Ele descreve “animais, caça, grandes lagartos e outros seres monstruosos
da América” e aves “boas de comer” e outras de plumagens belas, tão
apreciadas na Europa na época, mas segundo Mello Leitão, seu trabalho é
inferior aos de seus antecessores. Lery demonstra conhecer umas vinte
plantas, entre as quais o fumo e o pau-brasil (Caesalpinia echinata), esta última a árvore que seria o primeiro “produto de exportação”, na verdade contrabando, da nova nação.
Novamente é a partir de outro jesuíta, Fernão Cardim, que entre 1583 e
93 esteve no Brasil que surge a produção de um documento de valor sobre
a biologia brasileira em “Do clima e Terra do Brasil”. Neste documento
surge uma lista mais completa de mamíferos e uma descrição mais completa
dos animais, que a dos antecessores. Da mesma forma, a descrição
botânica de Cardim é mais completa, com dez capítulos onde aparecem
árvores que dão fruto, outras medicinais, as que dão óleo ou madeira, as
ervas comestíveis e medicinais, além de canas (bambusáceas) e as
espécies de mangue.
Com Gabriel Soares de Souza surge uma interessante novidade. Vindo ao
Brasil em 1567 para tornar-se senhor de engenho, Soares de Souza
fixa-se na região nordeste do país, ao contrário dos cronistas
anteriores, que escreveram sobre a natureza do sul e sudeste brasileiro.
Escreve um “Tratado descritivo do Brasil”, com cinqüenta e nove
capítulos para animais e quarenta e um para plantas. Embora seu livro
misture, segundo Mello Leitão, observações judiciosas com lendas e
confusões, ainda assim considera seu livro como mais um dos marcos
confiáveis sobre o estudo biológico no Brasil.

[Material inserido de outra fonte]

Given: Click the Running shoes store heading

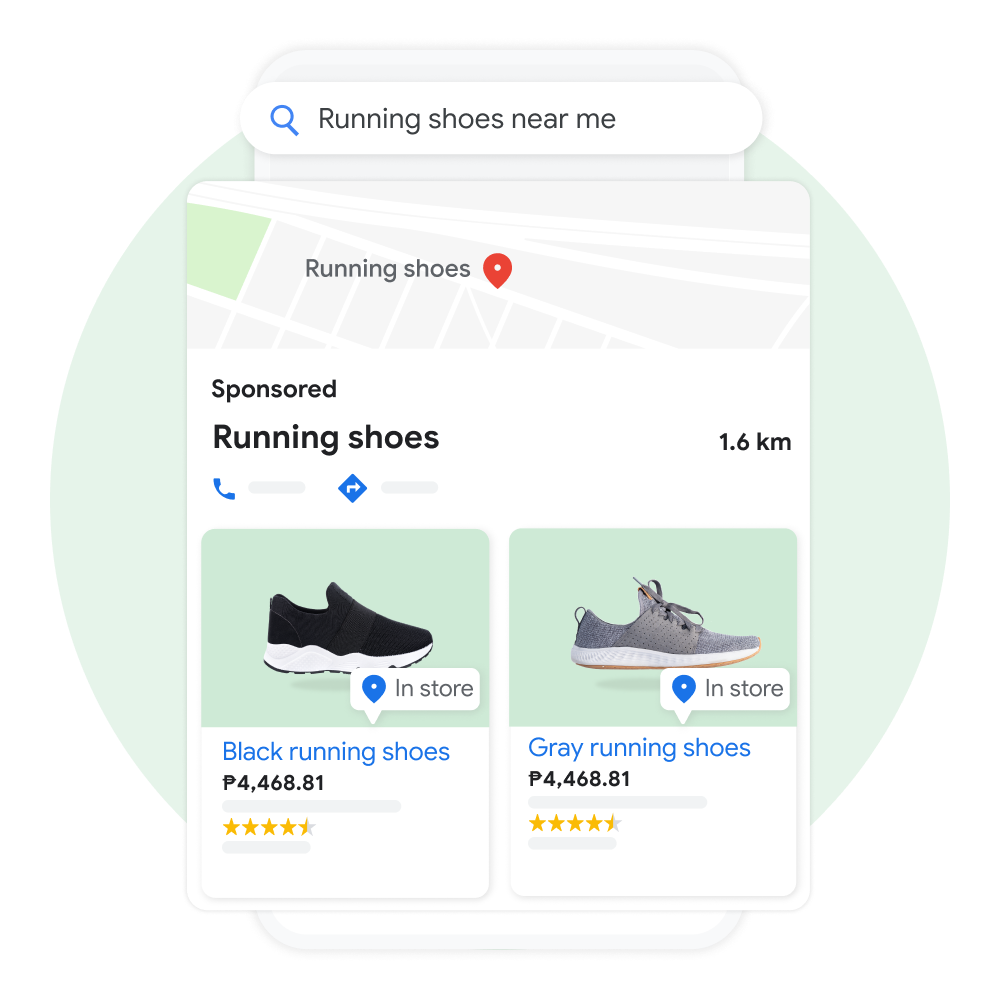Looking at the screenshot, I should click(326, 438).
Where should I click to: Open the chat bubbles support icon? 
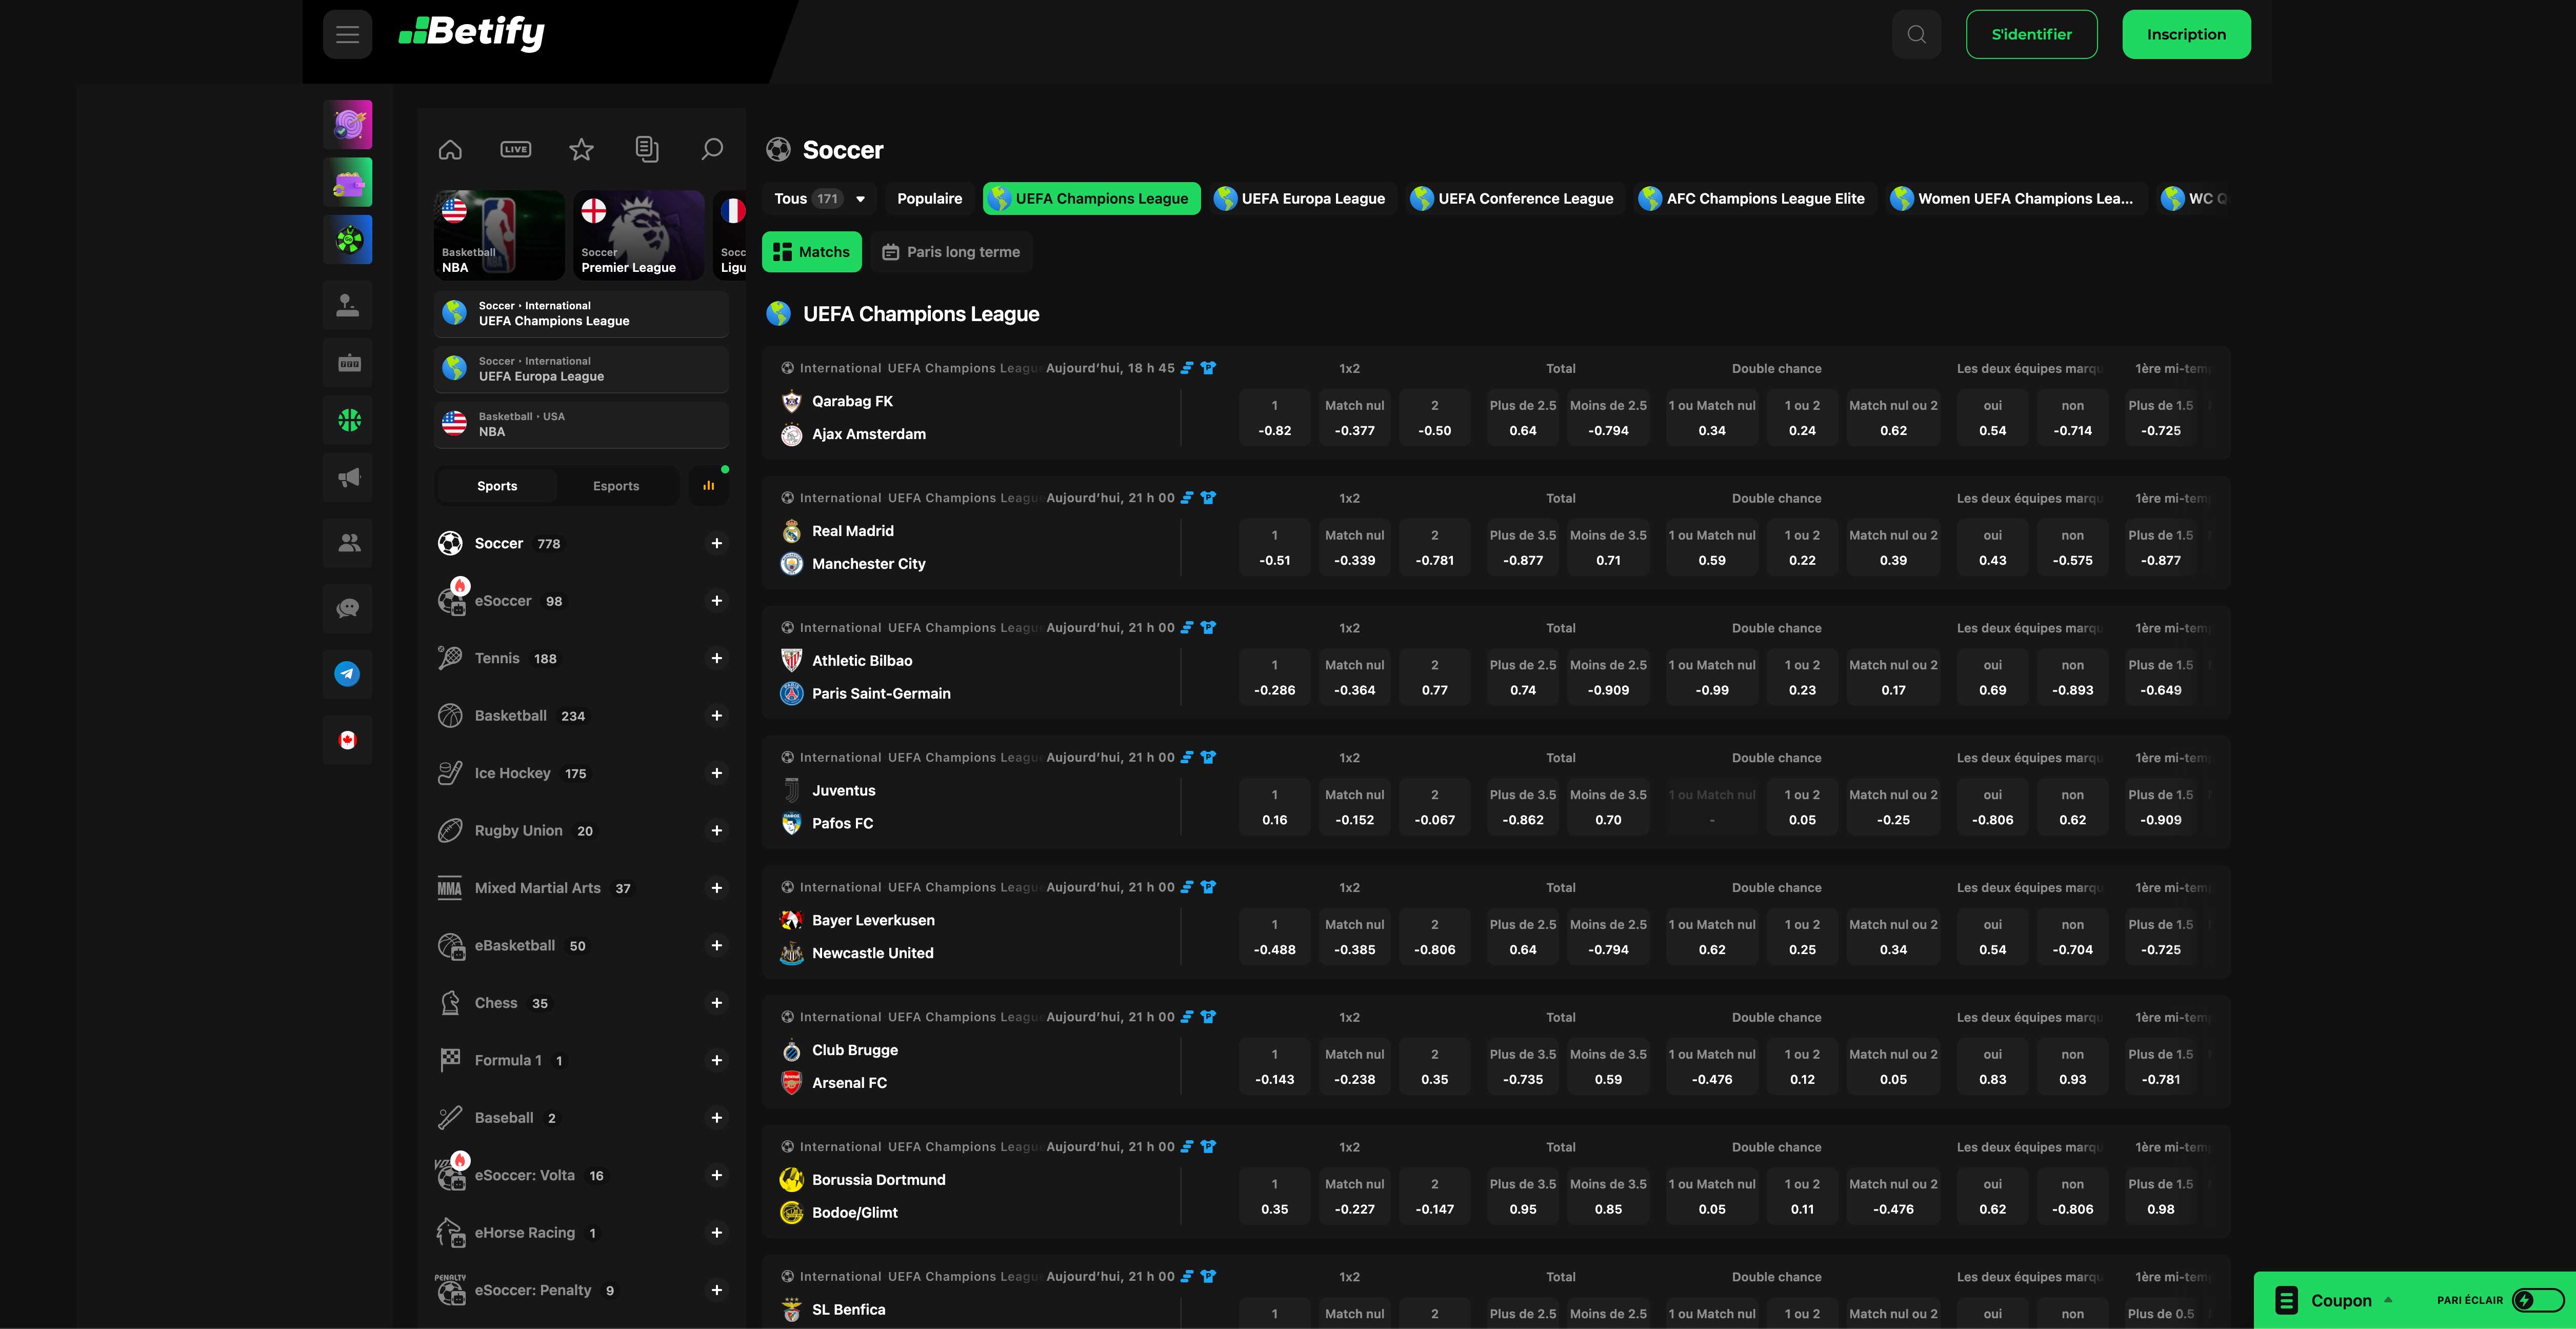pos(347,608)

Warren Dean (3), considera que os esboços e relatos produzidos no
século XVI no Brasil eram esforços amadores e que o interesse da
Metrópole pela vegetação e pela vida animal da colônia era limitado.
Segundo ele, os colonizadores preferiram ignorar as espécies nativas e
efetuar transferências bióticas já conhecidas por eles para o Brasil a
partir de regiões semi-tropicais européias, ou de regiões tropicais de
suas colônias asiáticas ou africanas. Este fato é real e mesmo hoje, a
base da agropecuária brasileira é feita a partir destas espécies
introduzidas. Mas a análise de Dean não é totalmente correta.
Certamente o intento português de conquistar e transformar o novo
território se evidenciaria no pragmatismo das relações dos colonizadores
com o novo ambiente. Em um primeiro momento, o desprezo ou escravização
da população nativa e destruição dos ecossistemas naturais seria
realizado para viabilizar a implantação da monocultura do açúcar.
Mas para sermos justos com os portugueses, da leitura de Mello Leitão
percebe-se que entre os europeus, foram na verdade, os letrados deste
país, religiosos ou leigos, que produziram os conhecimentos mais
interessantes, do ponto de vista biológico, da natureza do Brasil nos
anos 500. Eles utilizaram as ferramentas de produção de conhecimento,
que incluía a classificação de animais e plantas, compatíveis com o status
científico europeu da época. Possivelmente estes cronistas descreveram
inclusive as primeiras espécies extintas no Brasil por conta da
exploração predatória dos colonizadores.
De qualquer modo, o conhecimento biológico levantado por portugueses
teve destino diferente daquele produzido por outros europeus que
estiveram no Brasil, o que mostra, de fato, um descaso com o trabalho
destes primeiros cronistas. Enquanto alemães e franceses publicavam, sem
maiores dificuldades, seus relatos de viagens e observações,
portugueses tinham seus originais desprezados ou roubados. Anchieta só
foi publicado em 1799, Gabriel Soares de Souza em 1825 e Fernão Cardim
teve seus escritos tomados pelo corsário Francis Cook que o aprisionou
em uma viagem a Portugal e vendeu seus escritos, que foram publicados
por Samuel Purchas, na Inglaterra, em 1625.
Por Edson Struminski, eng. florestal, Dr. em Meio Ambiente e Desenvolvimento - Brasil
PEREIRA, P. R. Os três únicos testemunhos do descobrimento do Brasil. Rio de Janeiro: Lacerda Editores, 1999.
MELLO LEITÃO, C. A biologia no Brasil. São Paulo: Companhia Editora Nacional, 1937.
DEAN, W. A ferro e a fogo, a história e a devastação da Mata Atlântica brasileira. São Paulo: Companhia das Letras, 1997.